Koopmann continued observing while raising their family. Between 1664 and 1672, she gave birth to four children; their son died in infancy, while their three daughters survived childhood. Results from observations made by the couple appeared in Hevelius's Cometographia in 1668. Five years later, in 1673, Hevelius published the first volume of Machina Coelestis, a work describing his astronomical instruments and methods. Two engravings show Koopmann and Hevelius observing together, including one in which they operate a large brass octant.

By the late 1670s, Koopmann had been working as an observer for more than a decade. From 26 May to 18 July 1679, the English astronomer Edmond Halley stayed in Danzig to investigate the accuracy of the Heveliuses' observations. At the time, astronomers were debating whether accurate measurements could be made with traditional naked-eye instruments rather than instruments fitted with telescopic sights. Halley observed Johannes and Elisabeth at work and found their measurements to be accurate.
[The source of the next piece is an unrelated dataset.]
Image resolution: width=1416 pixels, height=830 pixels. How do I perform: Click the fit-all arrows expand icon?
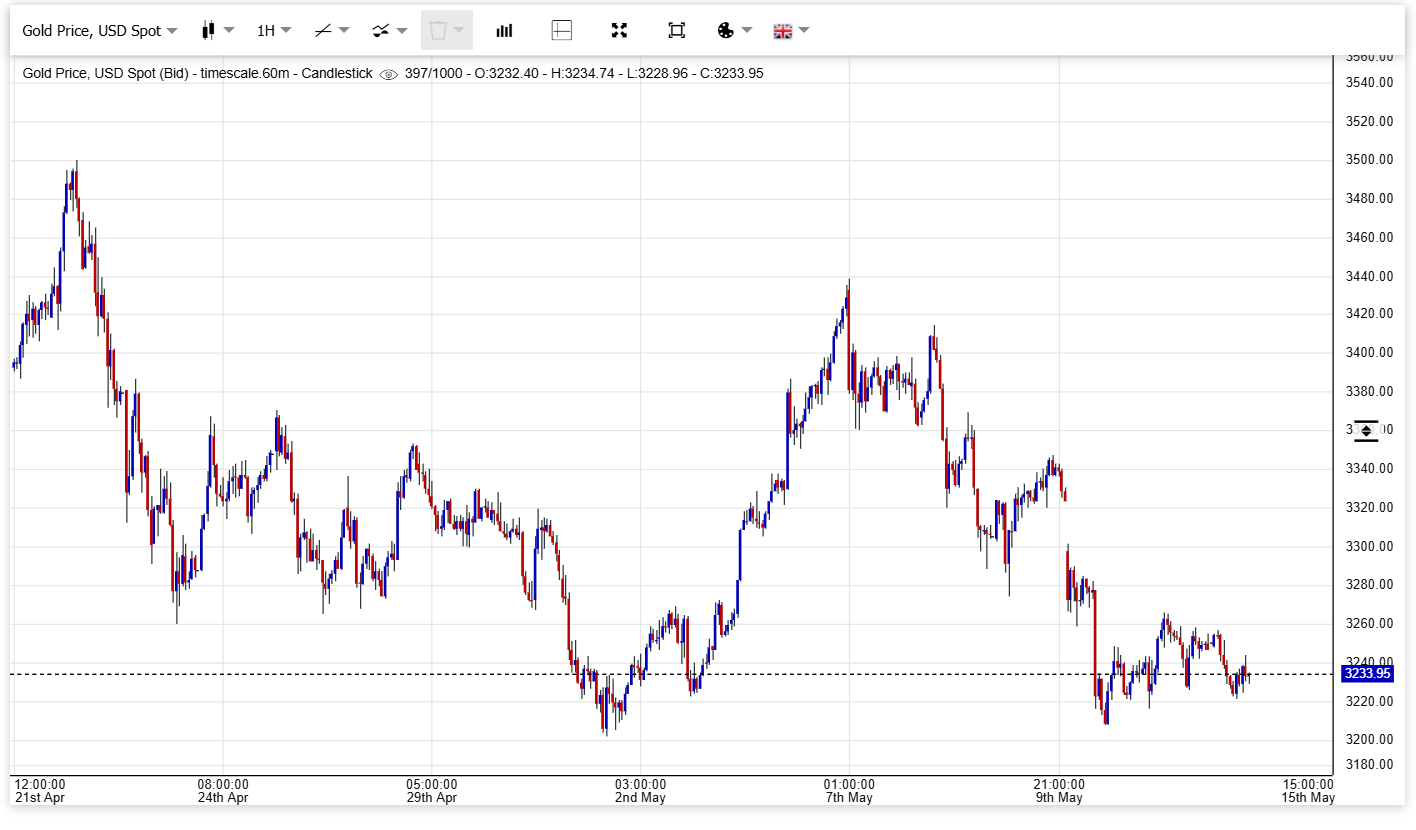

On 26 September 1679, about two months after Halley's visit ended, a fire destroyed the Heveliuses' observatory and much of its equipment, including their astronomical instruments, library and printing facilities. Some books and astronomical records survived, and the Heveliuses rebuilt the observatory and resumed their work.

== Publications ==
After her Hevelius died in 1687, Koopmann prepared three of his partly finished astronomy books for publication. In November, she asked the Royal Society, a scientific organization in London, for help editing the books, but apparently received none. She published the first book, Stellarum Fixarum, later that year.

In 1690, Koopmann published the two remaining books. Firmamentum Sobiescianum sive Uranographia was a celestial atlas containing 56 star charts. Prodromus Astronomiae was a star catalogue of 1,564 stars. Much of the material in the three books came from observations and calculations Koopmann had made during the years she worked with her husband.

==In culture==
The minor planet 12625 Koopman is named in her honor, as is the crater Corpman on Venus.

Koopmann's life was dramatized in the German language historical novel Die Sternjägerin ('The Star Huntress', 2006).

The Oxford Polish Association runs an educational ‘’Hevelius Project’’ which is named after Johannes and Elisabeth.